Creating systems based on GPU is costly. GPU manufacturers do not allow the use of cheap consumer cards in data centers. Specialized equipment is more expensive and consumes significant amounts of electricity.
Cloud computing can be the solution. But vGPU-based systems are still less popular than on-premise. In 2018, NetApp interviewed hundreds of IT professionals from companies that use graphics processors in their work. About 60% of respondents said that they buy equipment. Only 23% chose the Cloud option.
The reason for this discrepancy is the well-established view that virtualization reduces the performance of devices. In fact, in modern systems, vGPU is almost as good as bare-metal (the difference is only 3%). This is possible thanks to new hardware and software solutions offered by the developers of graphics cards and equipment for data centers.
In February of this year, VMware announced an update for the ESXi hypervisor. It has increased the speed of the virtual GPU with the help of two innovations. The first is that ESXi added DirectPath I / O technology. It allowed the CUDA driver to communicate with the GPU bypassing the hypervisor and thus transfer data faster. The second innovation is that vMotion has been removed from ESXi. In the case of a GPU, this procedure is not necessary, since the VM always works with one accelerator. This solution has reduced the transaction costs of data transfer.
Another platform released Nvidia. The company introduced an open source solution called Rapids. It combines several libraries for working with CUDA architecture. These libraries help with the preparation of data for training neural networks and automate the work with Python-code. All this functionality simplifies working with machine learning algorithms.
A similar platform called ROCm is created in AMD. The solution combines many libraries for the organization of high-performance computing. It is based on a special C ++ dialect called HIP. It simplifies the execution of mathematical operations on the GPU. It is about working with sparse matrices, fast Fourier transform and random number generators. Also in the platform is the technology of SR-IOV (single-root input / output virtualization). It shares a PCIe bus between virtual machines, which speeds up data transfer between cloud-based CPUs and GPUs.
Open source solutions for accelerating GPU computing, like ROCm and Rapids, allow data center operators to more efficiently use computational resources and get more performance from the available hardware. Speaking of iron …
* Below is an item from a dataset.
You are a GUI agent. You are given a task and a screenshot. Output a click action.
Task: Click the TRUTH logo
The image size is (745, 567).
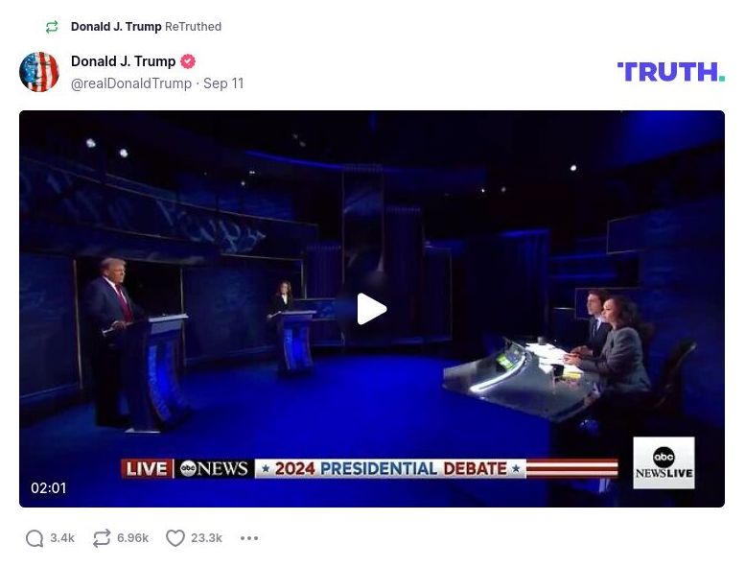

GPU developers are releasing hardware solutions that improve the performance of vGPU clusters. For example, last year Nvidia introduced a new graphics processor for Tesla T4 data centers based on the Turing architecture. Compared to previous-generation GPUs, T4 performance for 32-bit floating point operations has increased from 5.5 to 8.1 teraflops (p. 60 of the document).
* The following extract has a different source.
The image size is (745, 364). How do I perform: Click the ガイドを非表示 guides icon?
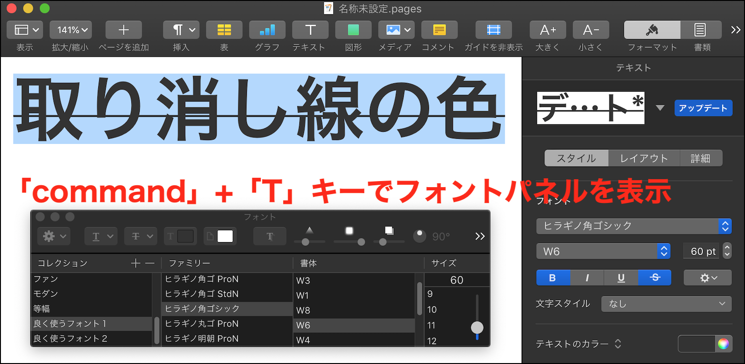tap(494, 30)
The new architecture has increased accelerator performance by separating work with integer and floating-point operations. Now they are executed on separate cores. Also, the developer combined the shared memory and L1 cache into one module. This approach has increased the throughput of the cache and its volume. T4 cards are already being used by large cloud providers.
In the near future, experts expect growth in demand for cloud-based graphics accelerators. This will contribute to the development of hybrid technologies that combine the GPU and CPU in a single device. In such integrated solutions, two types of cores share a common cache, which speeds up the transfer of data between graphics and traditional processors. For these chips, special load balancers are already being developed, which increase the performance of vGPU in the cloud by 95% (slide 16 of the presentation).
But some analysts believe that virtual GPUs will be replaced by new technology – optical chips in which data is encoded by photons. On such devices already run machine learning algorithms. For example, the optical chip of the startup LightOn fulfilled the task of transfer learning several times faster than an ordinary GPU – in 3.5 minutes instead of 20.
Most likely, the first new technology will begin to introduce large cloud providers. Optical chips are expected to accelerate the learning of recurrent neural networks with LSTM architecture and direct-distribution neural networks. The makers of optical chips hope that such devices will go on sale in a year. A number of major providers are already planning to test a new type of processors in the cloud.
What is the result?
It is hoped that such decisions will lead to an increase in the popularity of cloud high-performance technologies and the number of companies processing big data in the cloud will increase.